Odontophrynus occidentalis
- Conservation status: Least Concern (IUCN 3.1)

Scientific classification
- Kingdom: Animalia
- Phylum: Chordata
- Class: Amphibia
- Order: Anura
- Family: Odontophrynidae
- Genus: Odontophrynus
- Species: O. occidentalis
- Binomial name: Odontophrynus occidentalis (Berg, 1886)
- Synonyms: Ceratophrys occidentalis Berg, 1896; Odontophrynus achalensis di Tada, Barla, Martori, and Cei, 1984; Odontophrynus barrioi Cei, Ruiz, and Beçak, 1982;

= Odontophrynus occidentalis =

- Authority: (Berg, 1886)
- Conservation status: LC
- Synonyms: Ceratophrys occidentalis Berg, 1896, Odontophrynus achalensis di Tada, Barla, Martori, and Cei, 1984, Odontophrynus barrioi Cei, Ruiz, and Beçak, 1982

Species of frog

Odontophrynus occidentalis, commonly known as the Cururu lesser escuerzo, is a species of frog in the family Odontophrynidae. It is endemic to western and central Argentina. Its natural habitats are montane forests, montane grasslands, rocky outcrops, and shrubland. Breeding takes place in permanent streams; the development of the tadpoles takes about eight months. It tolerates habitat change but is threatened by water pollution and fires caused by agriculture and mining.

==Description==
Adult males measure 47–69 mm and adult females, based on just two specimens, 54–55 mm in snout–vent length. The body is chubby with stout limbs. The head is small and wider than it is long. The canthus rostralis is bluntly rounded. The tympanum is hidden. The fingers have slightly developed fringes, and the toes are slightly webbed. Skin is granular, with scattered, irregularly arranged, rounded glandular warts on dorsally. The parotoid gland are irregular and rounded. Dorsal coloration is brownish with faint lateral and dorsal yellowish longitudinal bands. The warts are darker brown. Ventrally the coloration is bluish or brownish, with scattered white granuli.

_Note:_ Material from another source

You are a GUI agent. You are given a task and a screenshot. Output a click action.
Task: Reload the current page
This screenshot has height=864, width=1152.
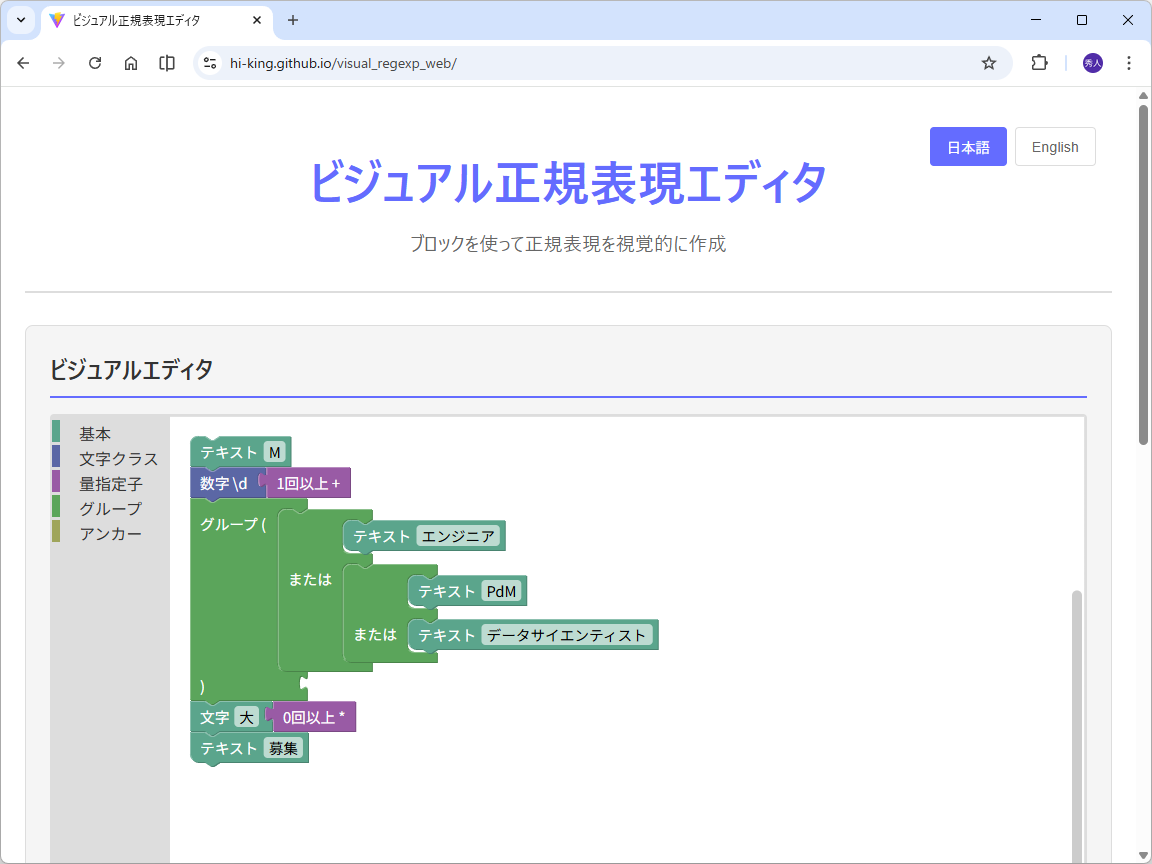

The male advertisement call is a trill constituted by a repeated and pulsed note.

==Habitat and conservation==
Odontophrynus occidentalis occurs in montane forests, montane dry shrublands, montane grasslands and nearby rocky outcrops at elevations of 1450–2200 m above sea level. Breeding takes place in permanent mountain streams; the larval developmental period is long, over a year.

This species is common and stable in suitable habitats, but habitat loss and degradation caused by livestock and firewood extraction are still considered threats to this species.